The Atlanta Journal-Constitution provides follow-up on the incident in which an old woman was shot dead after she fired on police officers who burst into her home on a drug raid:
Atlanta police Chief
Richard Pennington confirmed Monday that the informant now claims
police asked him to lie about his role in an alleged drug buy that led
to the shooting.
The informant, who has not been identified, complained to department
officials that the drug investigators involved in the bust had asked
him to go along with a story they concocted after the shooting, said
Pennington. He said the informant had been placed in protective custody.
The informant told an Atlanta television station that the officers asked him to lie to provide them cover in the shooting.
Pennington confirmed the television station's account of what the
informant had claimed and said it mirrored what the informant had told
his internal affairs unit over the weekend.
"The informant said he had no knowledge of going into that house and
purchasing drugs," Pennington said. "We don't know if he's telling the
truth."
All seven narcotics investigators and a sergeant have been suspended with pay pending the investigation, Pennington said.

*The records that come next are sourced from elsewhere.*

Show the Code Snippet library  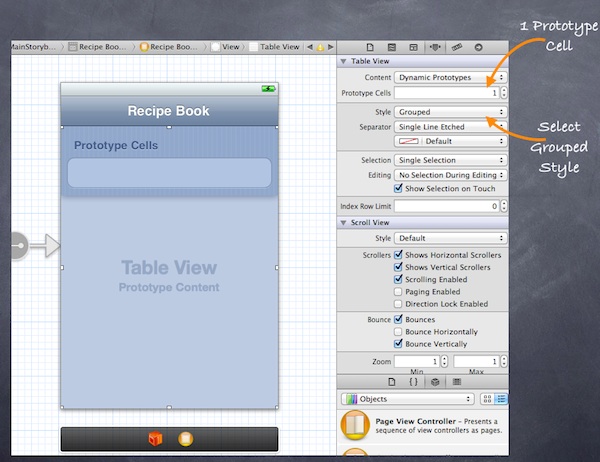[412, 382]
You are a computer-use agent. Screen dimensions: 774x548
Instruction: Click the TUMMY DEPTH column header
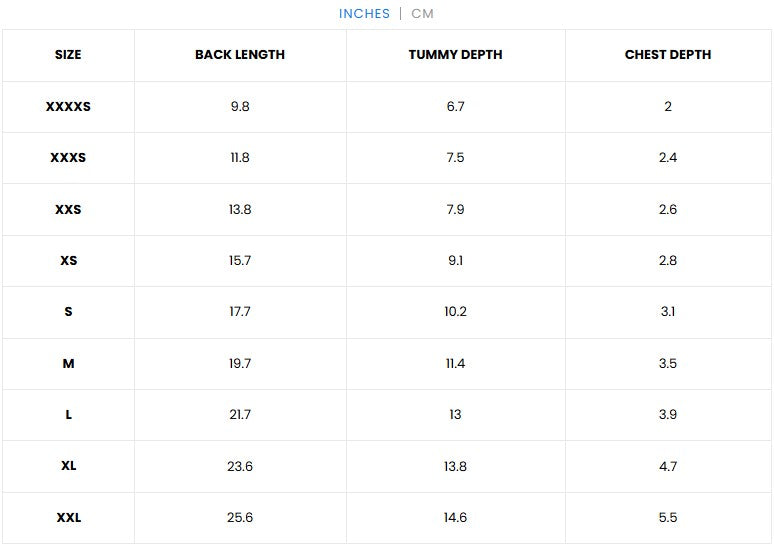click(x=455, y=55)
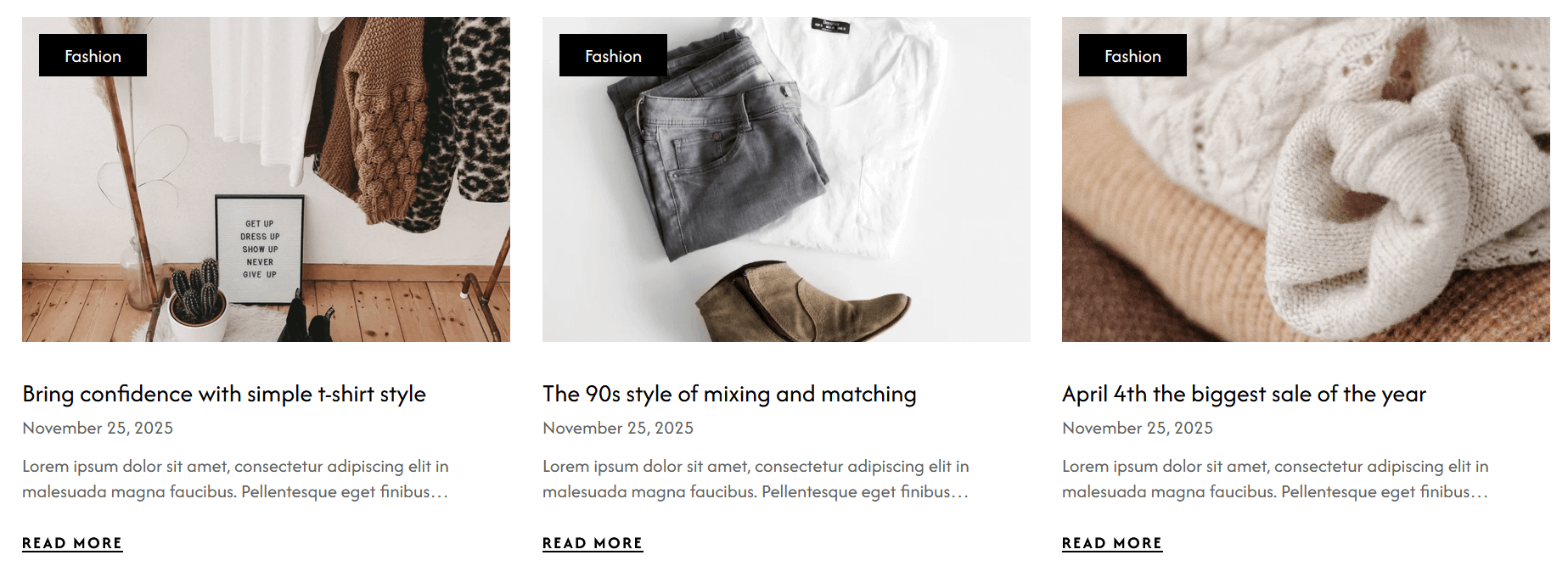
Task: Click the excerpt text of the t-shirt style post
Action: click(235, 479)

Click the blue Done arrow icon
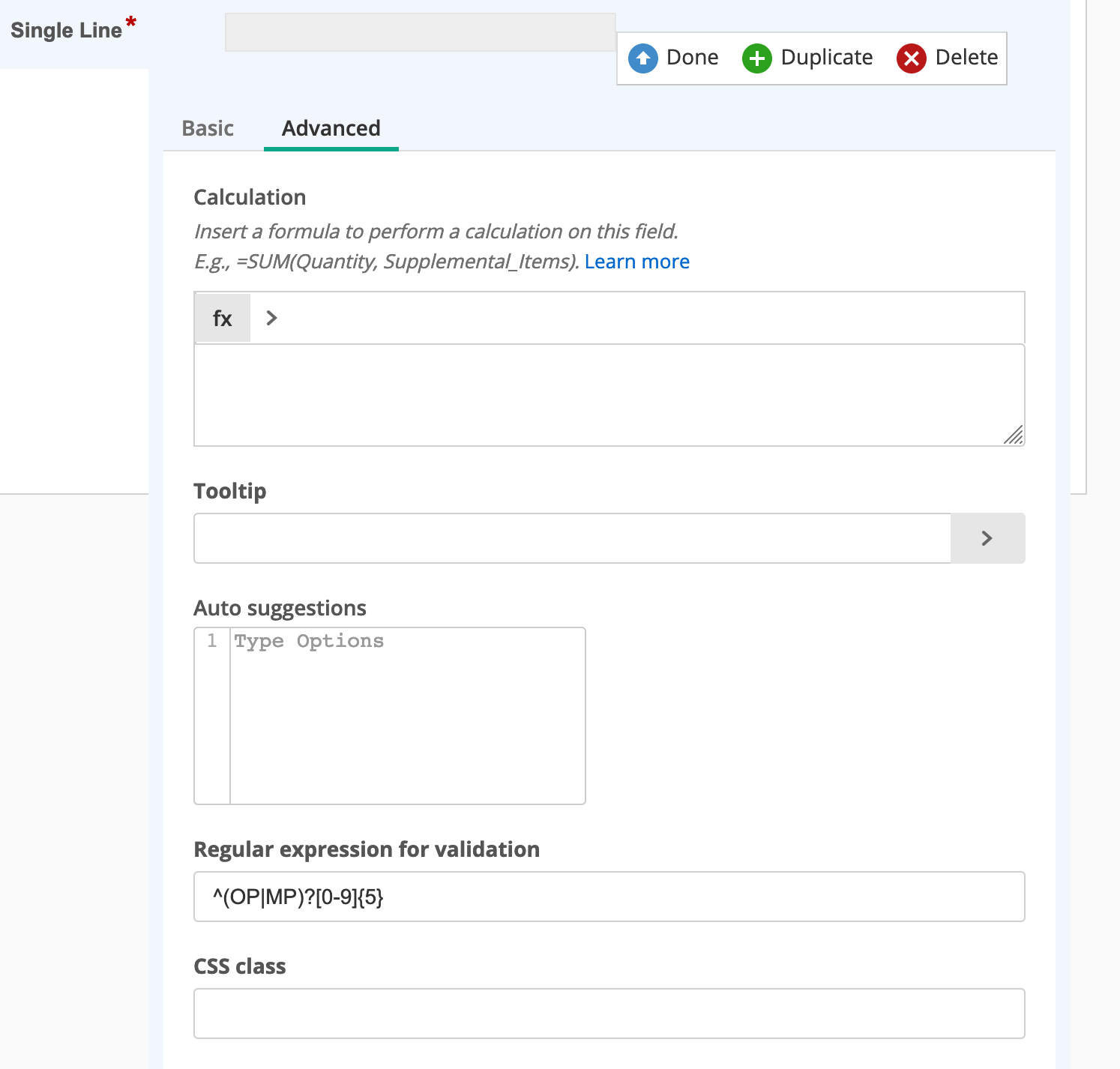point(642,58)
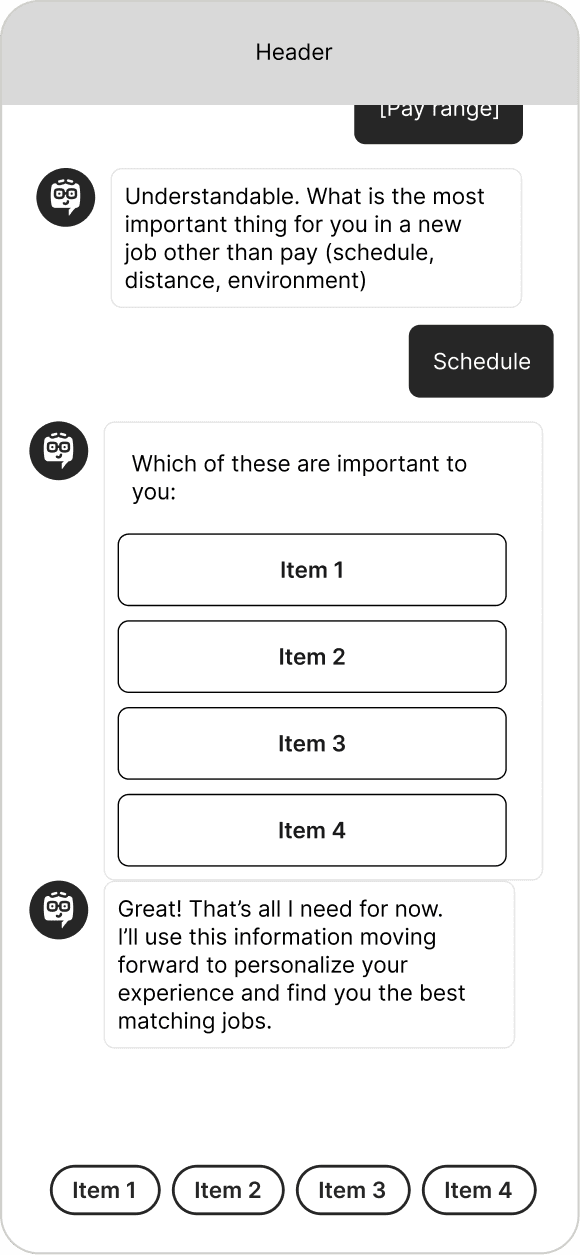The width and height of the screenshot is (580, 1255).
Task: Tap the Item 2 pill in bottom row
Action: click(x=228, y=1190)
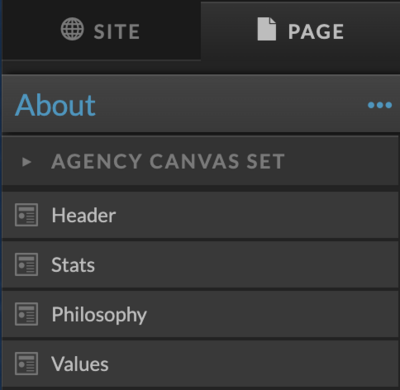400x390 pixels.
Task: Click the Stats label text
Action: coord(73,265)
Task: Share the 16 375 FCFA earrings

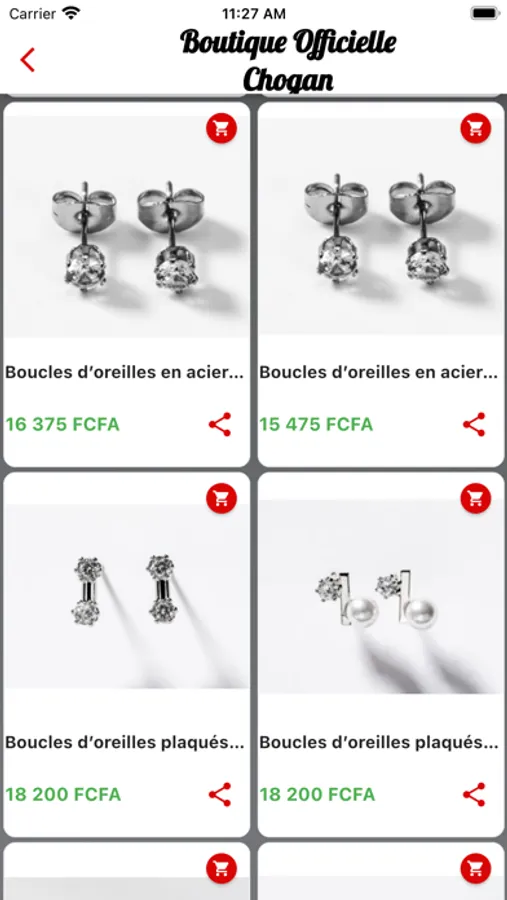Action: coord(220,425)
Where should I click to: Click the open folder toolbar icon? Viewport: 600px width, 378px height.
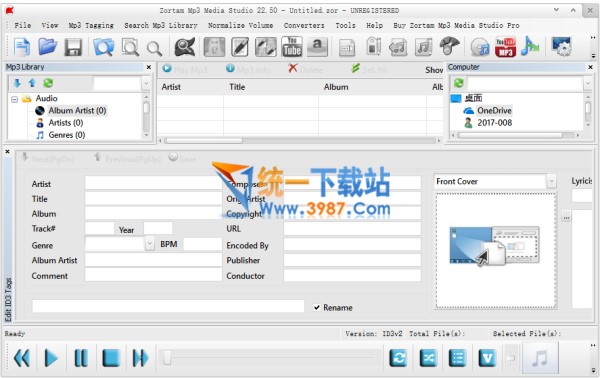click(47, 47)
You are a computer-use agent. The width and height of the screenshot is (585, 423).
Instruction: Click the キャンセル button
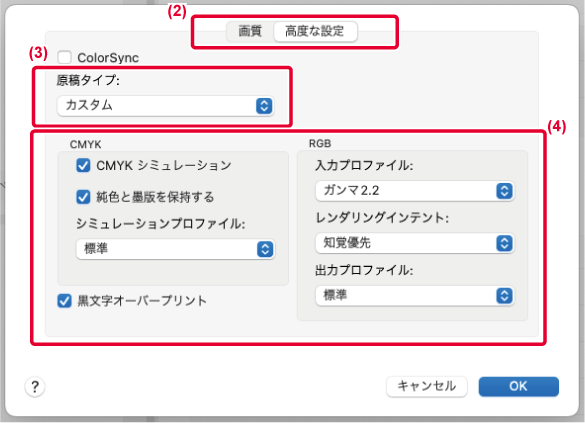click(x=426, y=386)
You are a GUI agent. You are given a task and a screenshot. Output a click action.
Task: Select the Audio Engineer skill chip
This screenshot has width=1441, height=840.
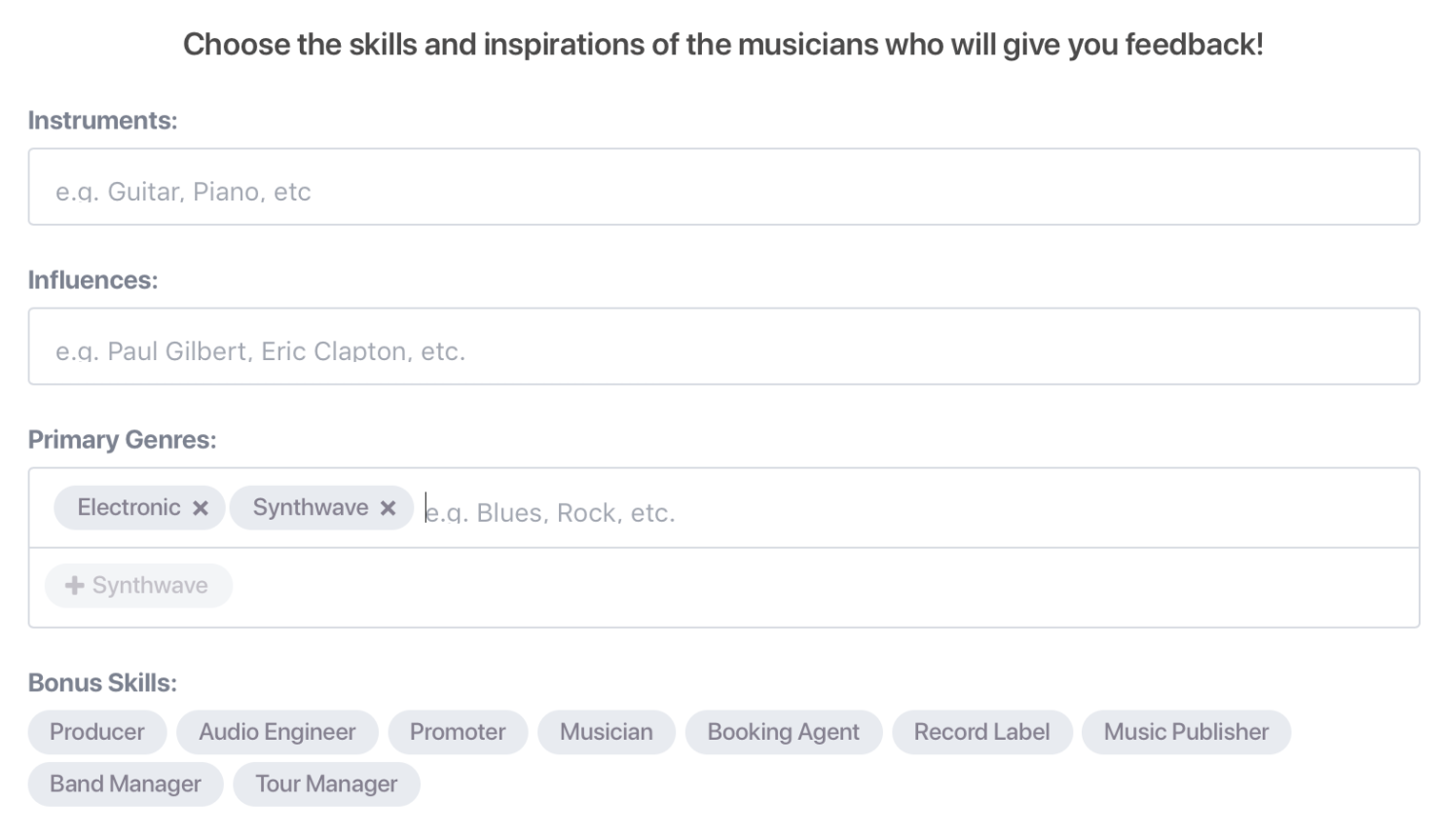point(277,732)
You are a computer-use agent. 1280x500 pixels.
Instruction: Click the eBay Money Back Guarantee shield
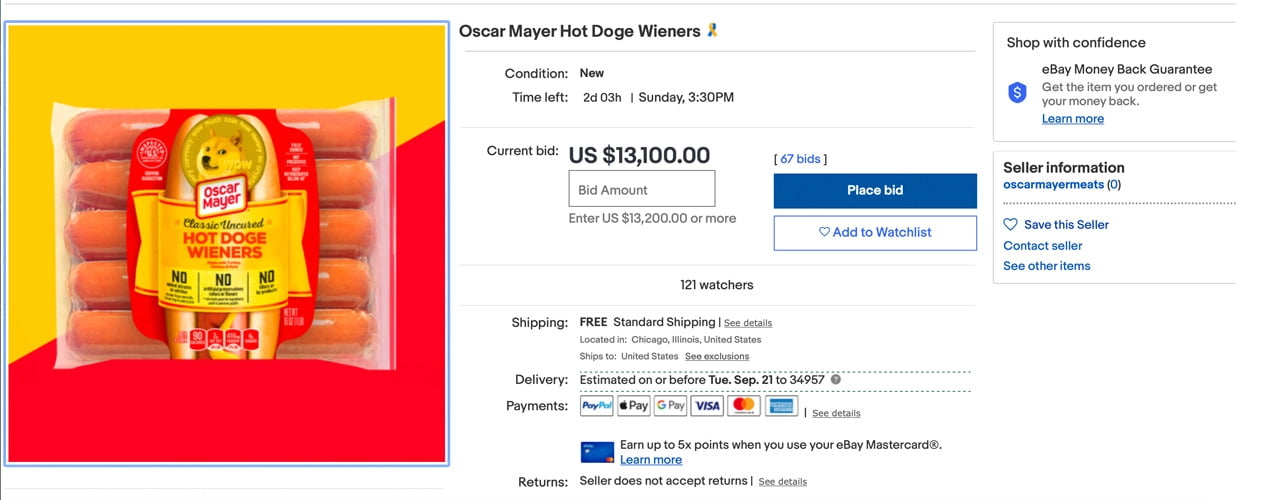pos(1018,93)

Radley Balko at Reason provides analysis:
Atlanta police are pretty much screwed at this point. They have no good options.
Attack
the informant's credibility and you admit that you conducted a
high-risk, forced-entry raid based entirely on a tip from an informant
you now say is unreliable. You admit you did no corroborating
investigation. You admit you didn't even send an officer to check to
see if the informant was right about, for example, an external
surveillance system. And all of this ineptitude led to the death of an
innocent woman, not to mention to three officers getting wounded.
And
if the guy's telling the truth? Well, now you're talking about a
major-league shit storm. If this guy's telling the truth, not only
did the officers originally investigating this case lie on the warrant,
but the officers investigating after the shooting then lied
again to cover it up. That means you not only have corruption problems
with your narcotics officers, but you have problems with your internal
affairs unit, the cops who are charged with investigating the abuses of other police officers.